EXERCISE INPUT.
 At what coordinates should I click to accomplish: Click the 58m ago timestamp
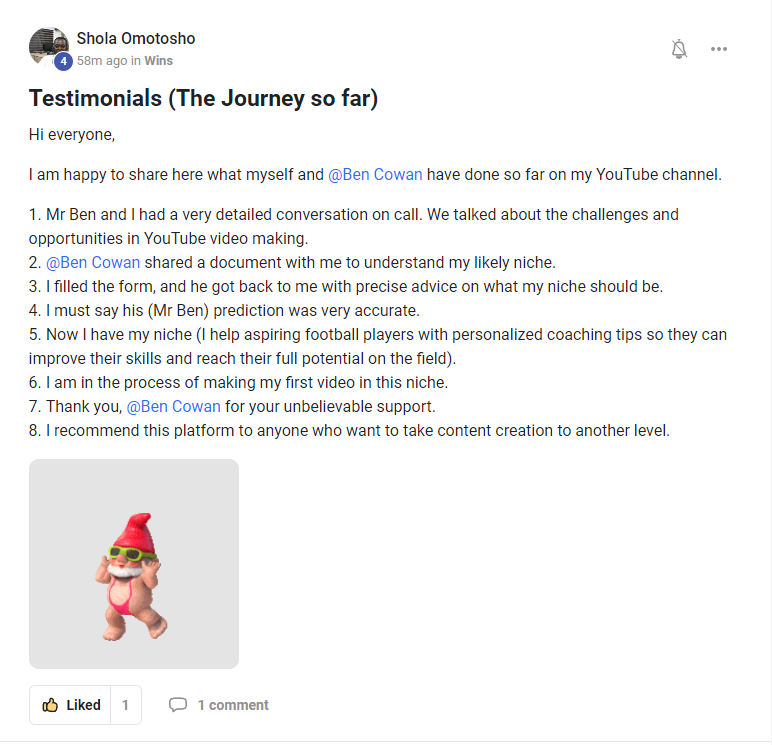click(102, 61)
* * *
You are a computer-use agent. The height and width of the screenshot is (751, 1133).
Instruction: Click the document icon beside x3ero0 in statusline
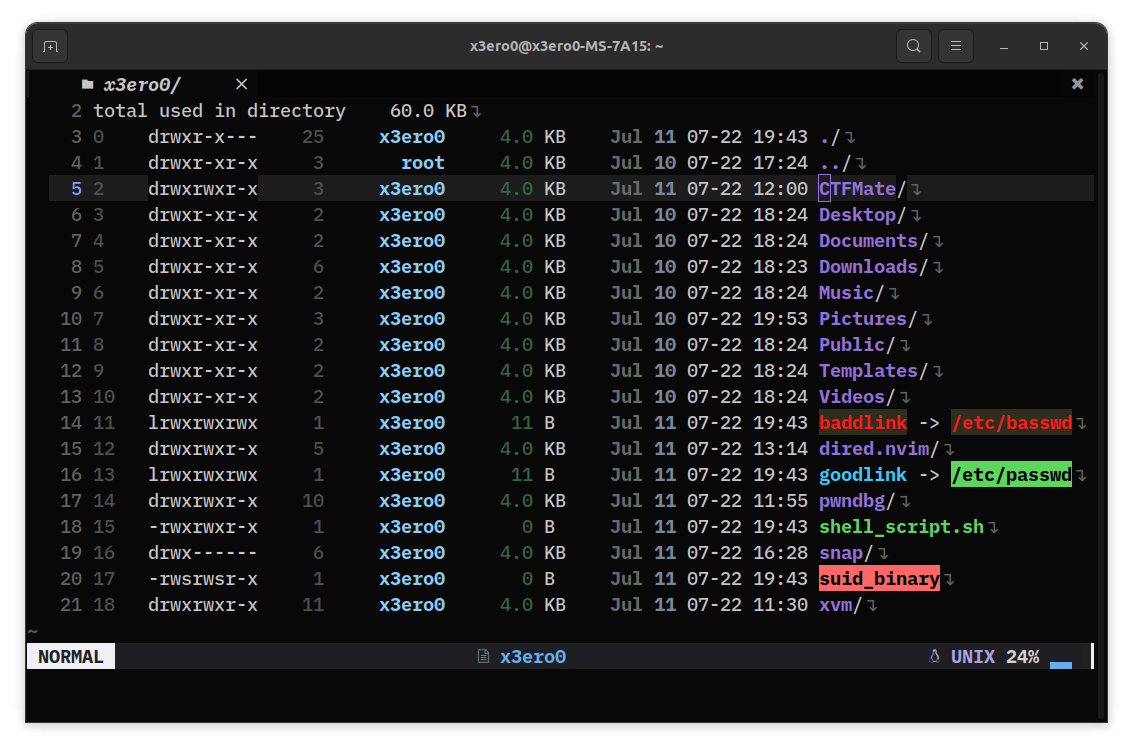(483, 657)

GIVEN REQUEST.
Reproduce word for word the lines of the listing, starting with the line that contains "At what coordinates" and going on through the line that contains "click(102, 61)". Leave the pictures out of your answer.

WRITTEN REPLY.
 At what coordinates should I click to accomplish: Click the 58m ago timestamp
click(102, 61)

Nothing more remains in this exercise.